Reggie expressed his impatience with the slow pace of the legal process in a recent conversation.  He asks why the court demands proof that Morgentaler is breaking the law when Morgentaler himself can be heard almost daily on radio and television, announcing that is he breaking the law and that he intends to continue to go on breaking it.

We are often asked what it is that Reggie is trying to do.  For the benefit of those still wondering, I’ll try to explain.

The federal abortion law is being ignored by the law-enforcement authorities in Quebec and Morgentaler is operating an abortion business in Montreal in open defiance of the law.

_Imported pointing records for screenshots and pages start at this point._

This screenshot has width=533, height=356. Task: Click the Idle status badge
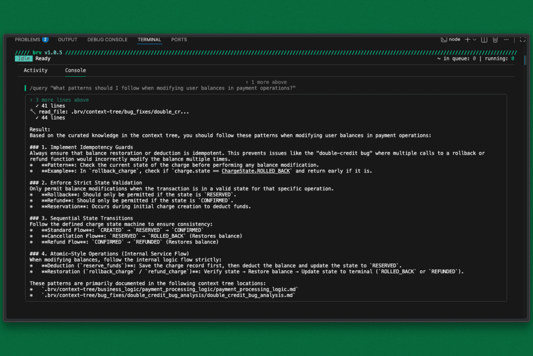pyautogui.click(x=24, y=58)
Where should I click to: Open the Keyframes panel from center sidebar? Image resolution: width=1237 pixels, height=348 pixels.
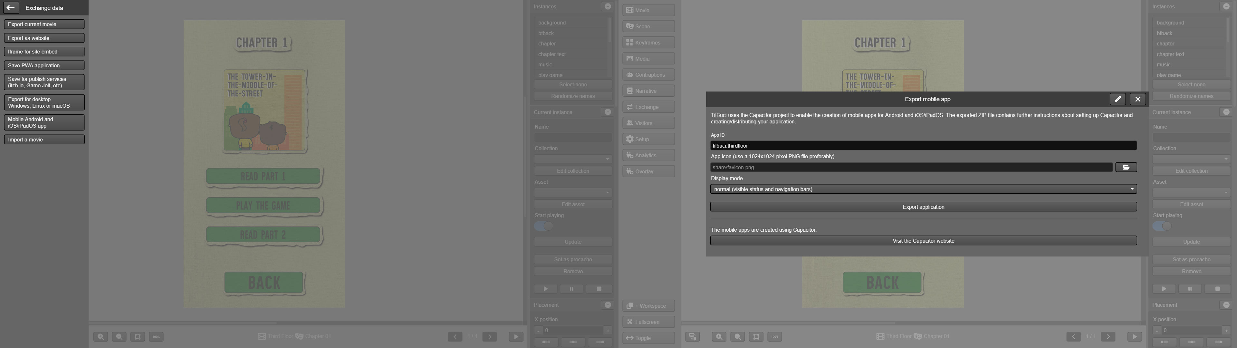click(x=648, y=42)
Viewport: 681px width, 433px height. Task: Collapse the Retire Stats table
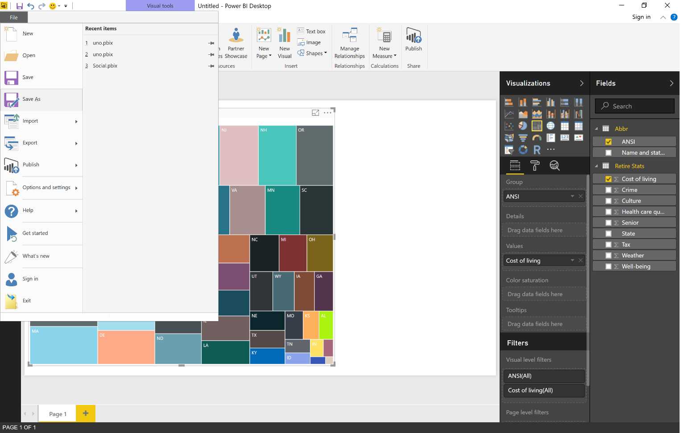[x=597, y=166]
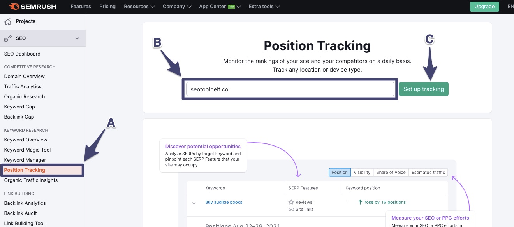This screenshot has width=514, height=227.
Task: Open the Features menu
Action: 81,6

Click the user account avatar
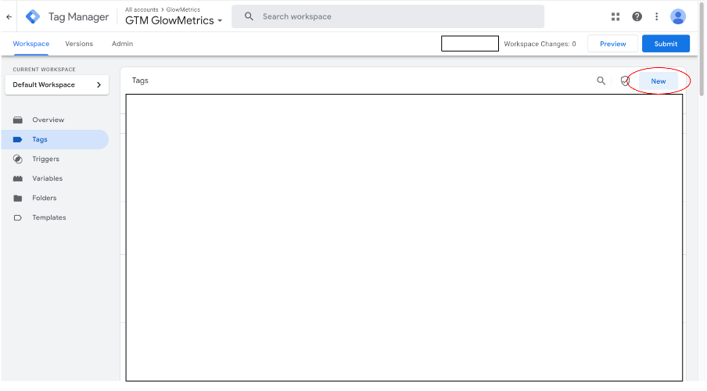(x=678, y=16)
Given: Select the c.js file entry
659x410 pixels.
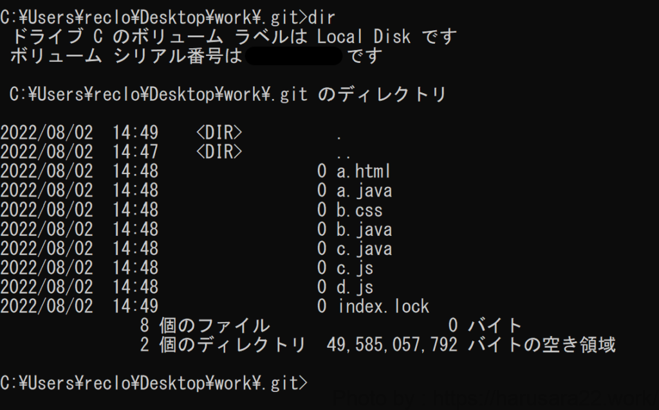Looking at the screenshot, I should [355, 268].
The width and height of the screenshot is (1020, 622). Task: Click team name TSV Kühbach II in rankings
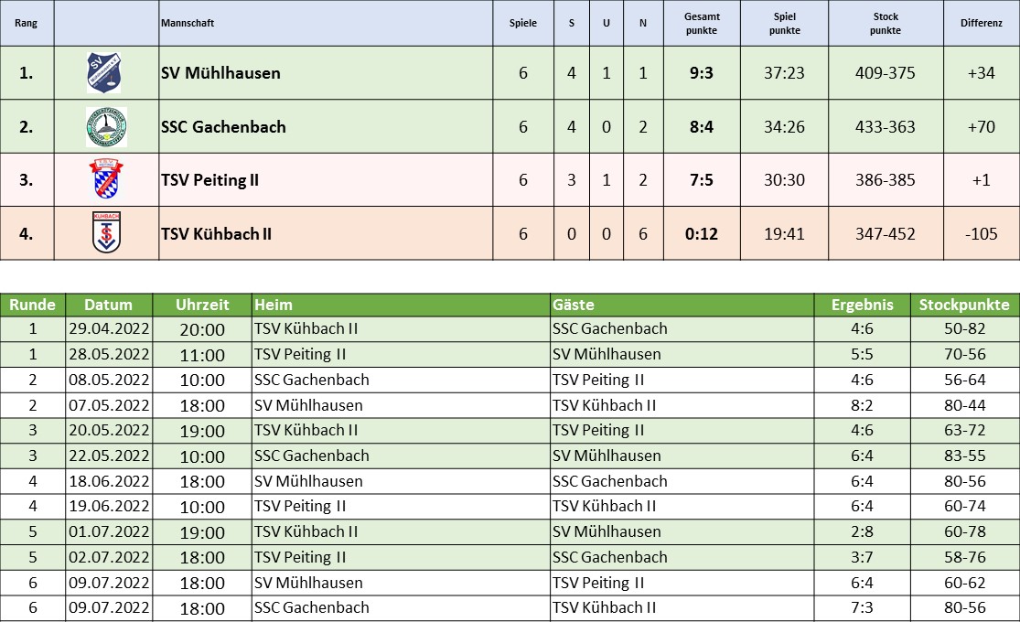[217, 233]
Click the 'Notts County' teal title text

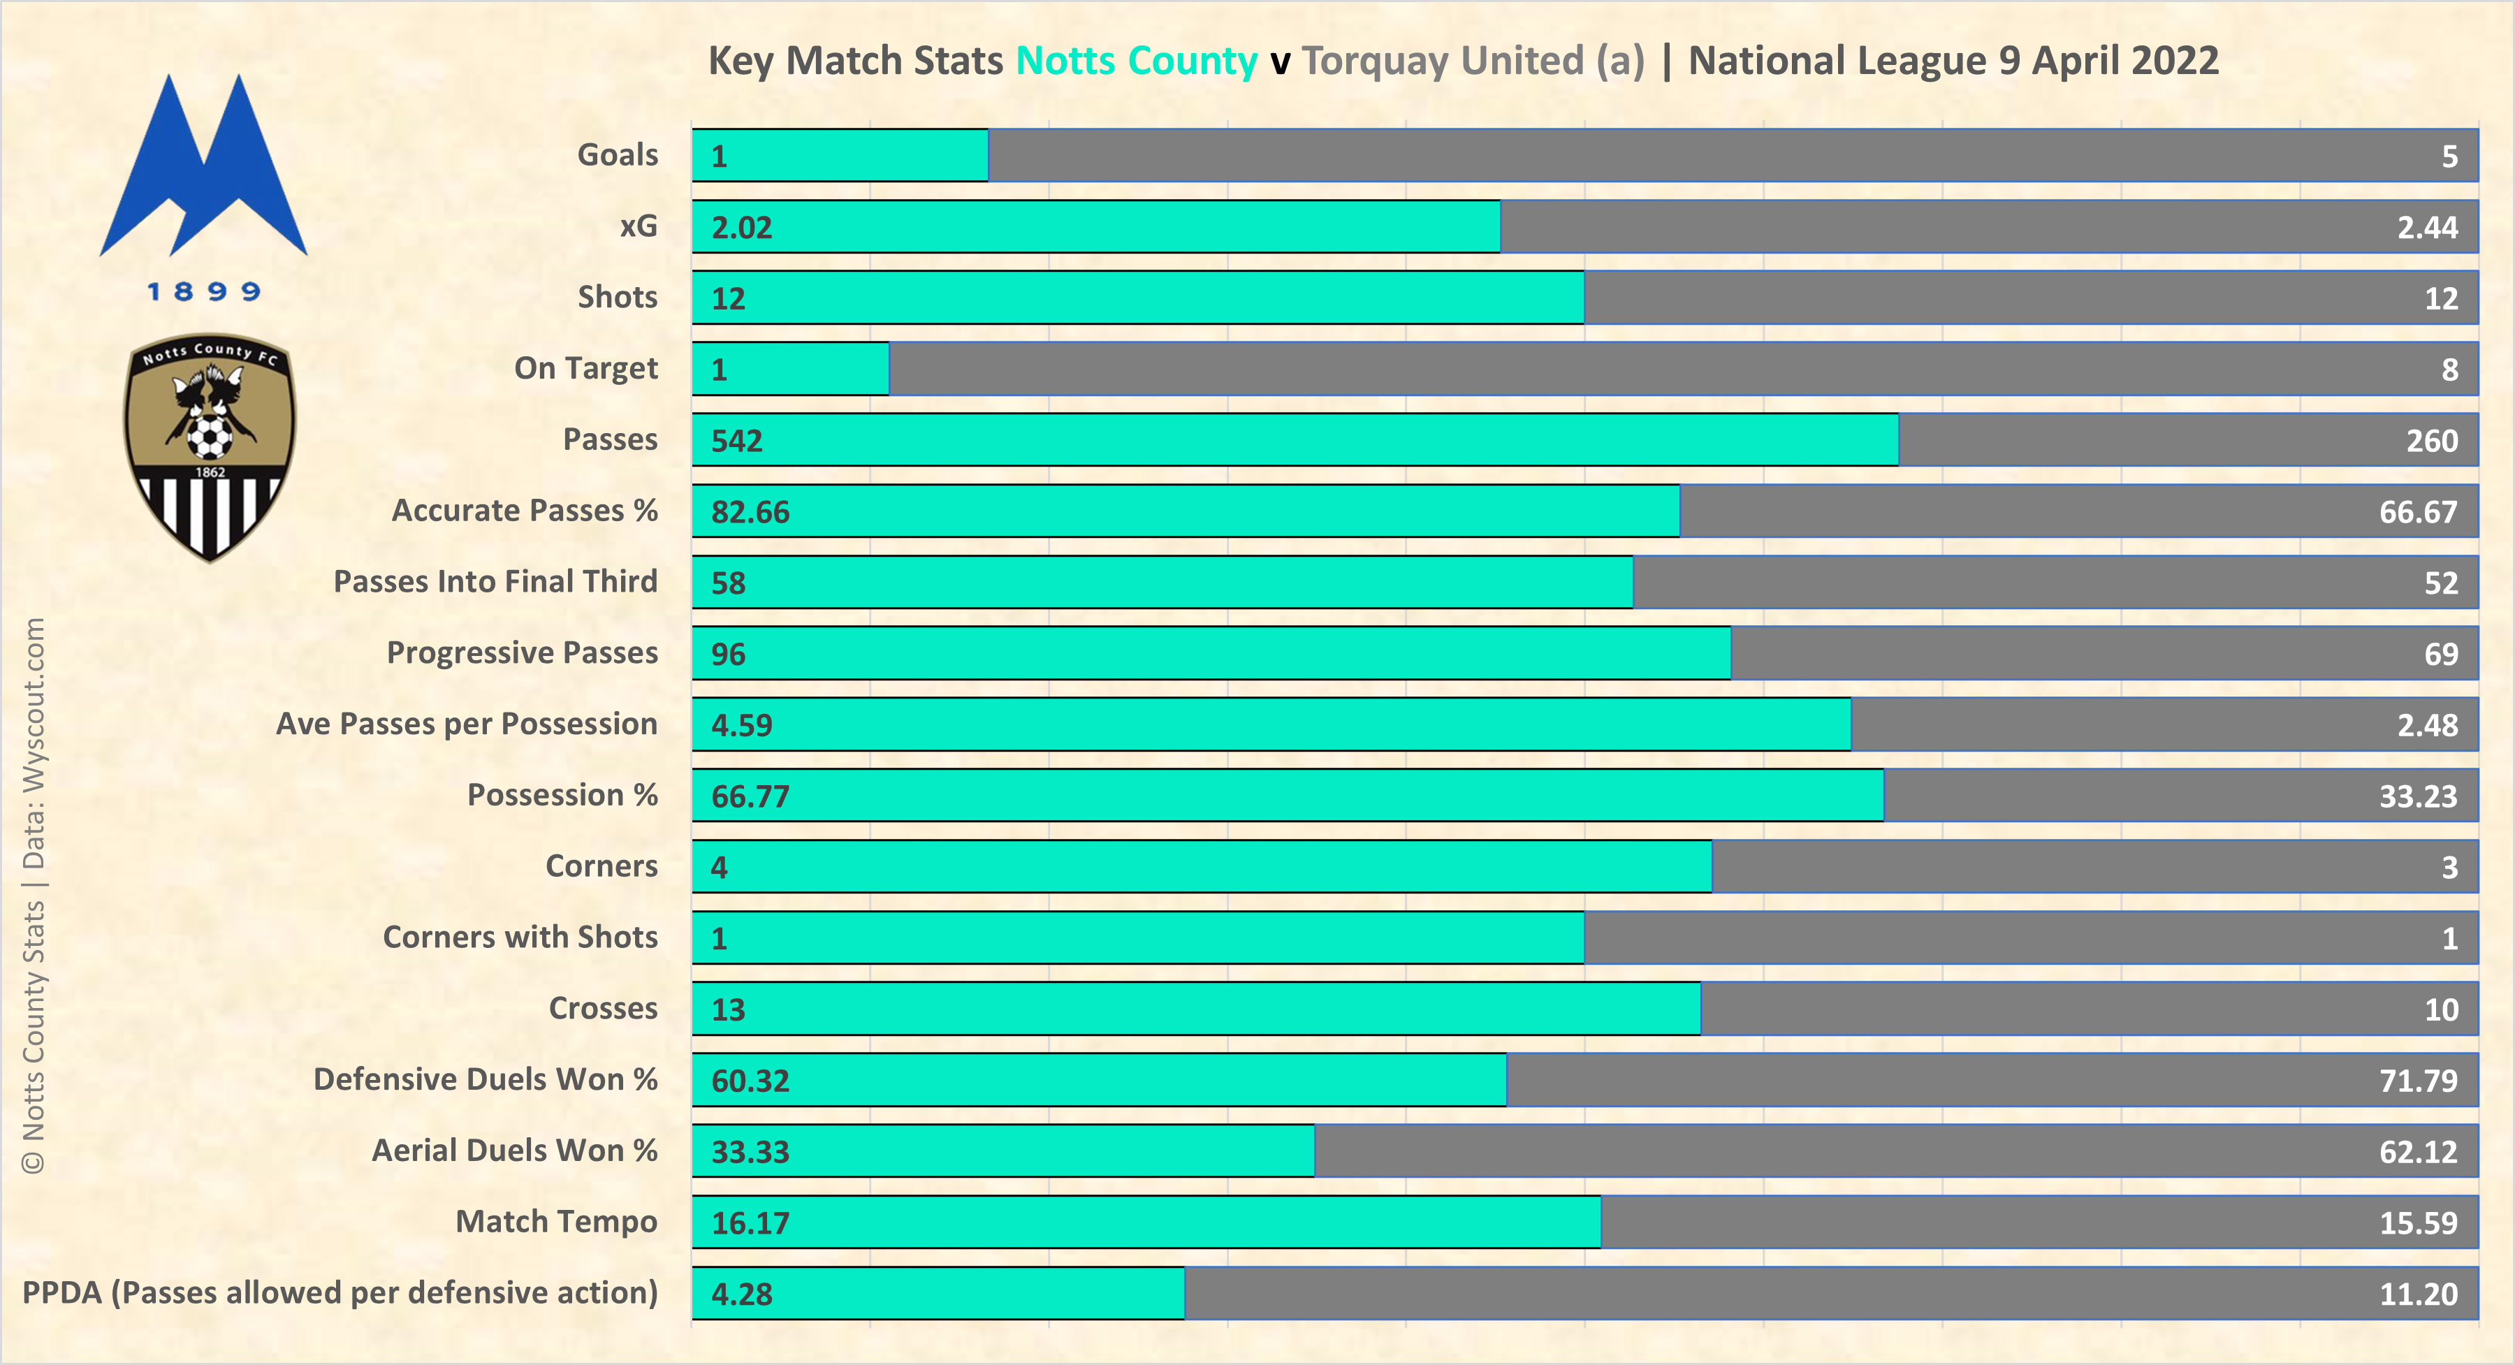click(1136, 61)
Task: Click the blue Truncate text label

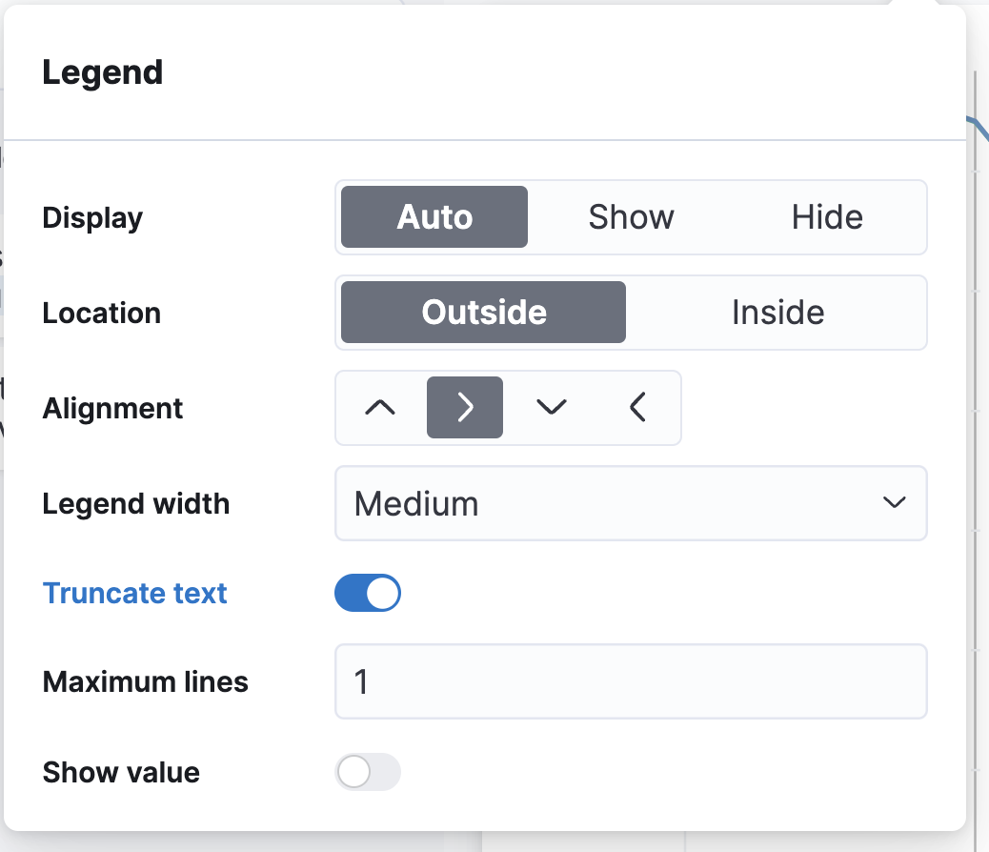Action: (x=135, y=593)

The reason for this situation, in the first place, is that, after the Quebec government took action against Morgentaler in the early 70s, and continued to prosecute until (after considerable trouble and expense) they secured a Supreme Court decision declaring him guilty, the federal government overruled the Supreme Court and allowed him to go free.

As a result, the Parti Quebecois government refused to even try to enforce the law, saying that to do so would be a wasted effort, given the attitude of the federal government.

Reggie Chartrand, who was a founder member of the Parti Quebecois, feels that he has a duty to correct the evil caused by the party he helped to found.

After several years of effort, he has exhausted every means he could think of to persuade the authorities to enforce the law.  He has encountered evasion and buck passing at every level of the system.

Finally he discovered a seemingly simple legal recourse.  If a citizen knows that illegal activity is taking place, or about to take place, he can call upon a Justice of the Peace to order that the illegal activity be stopped or prevented.

Reggie knows that illegal activity is taking place at the Morgentaler’s establishment.  All of Canada knows this but the law-enforcement authorities in Quebec insist that they have no knowledge of this and they want Reggie to provide them with proof.

He has already brought them lots of proof: books and films describing what Morgentaler does and how he does it, as well as why he does it.  He has brought articles written by Morgentaler expressing his intention to break the law – and go on breaking it.  He has called as witnesses those who have photographed, filmed, or witnessed abortions being done.

Can one blame Reggie for feeling a little frustrated?  He says we are living in a world of fiction, where everybody closes their eyes to the obvious facts.  But, frustrated or not, he intends to carry on until he gets results.